Vietnamese revolutionary

Tống Duy Tân (宋維新, 1838 - 1892), courtesy name Cơ Mệnh, was a Vietnamese revolutionary who led insurgent armies in Thanh Hóa Province of northern Vietnam as part of the Cần Vương movement that sought to install the boy Emperor Hàm Nghi as the leader of an independent Vietnam. He was captured in 1892 by the French colonial forces and executed.

==Early years==
Tống Duy Tân was born in 1838, under the reign of King Minh Mạng, in Đông Biện village, Bồng Thượng canton (now is Bồng Trung village, Vĩnh Tân commune) of Vĩnh Lộc district, Thanh Hóa province. He graduated with a bachelor's degree in Thi Hương exam 1870, and gained a doctorate title in Thi Hội exam 1875, then became an official in Ministry of Justice under the reign of King Tự Đức.

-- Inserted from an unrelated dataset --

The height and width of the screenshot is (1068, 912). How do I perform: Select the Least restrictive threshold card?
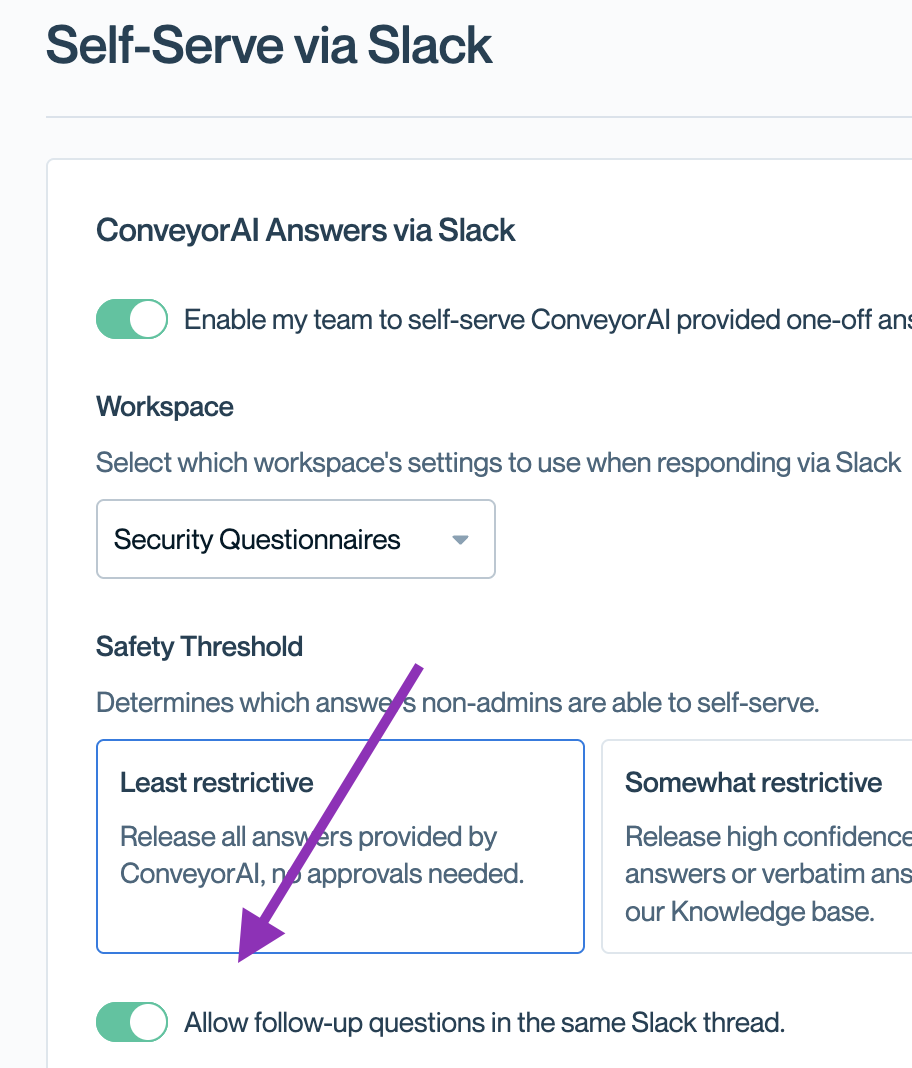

In 1876, he was assigned as reviewer of Thi Hương exam school in Nam Định, then promoted to Tri phủ (Prefect) of Vĩnh Tường fu, Sơn Tây province (now are Vĩnh Tường and 4 other districts of Vĩnh Phúc province, and 2 districts of Phú Thọ province).

After two years served as a prefect, the Sơn Tây mandarins proposed to the court to promote him to the position of Án sát (Surveillance Commissioner), but the situation was troubled at that time, after the 2nd French invasion, Huế court was divided into war faction and peace faction ... Tống refused to work as a mandarin, asked to go back to his hometown to open a school. Later, Regent Tôn Thất Thuyết - the top leader of the war faction knew that Tống was a patriot who had a good reputation, so he appointed Tống to Đốc học (Education Commissioner), then Chánh sứ Sơn phòng (Chief of Mountain warfare force) of Thanh Hóa province, to prepare the French resistance.

==Legacy and memory==
A high school in Vĩnh Lộc district has been named after Tống Duy Tân since 1978.

Temples and tomb of Tống Duy Tân in his hometown of Vĩnh Lộc and Thanh Hóa city have both been ranked as a national historical and cultural relic.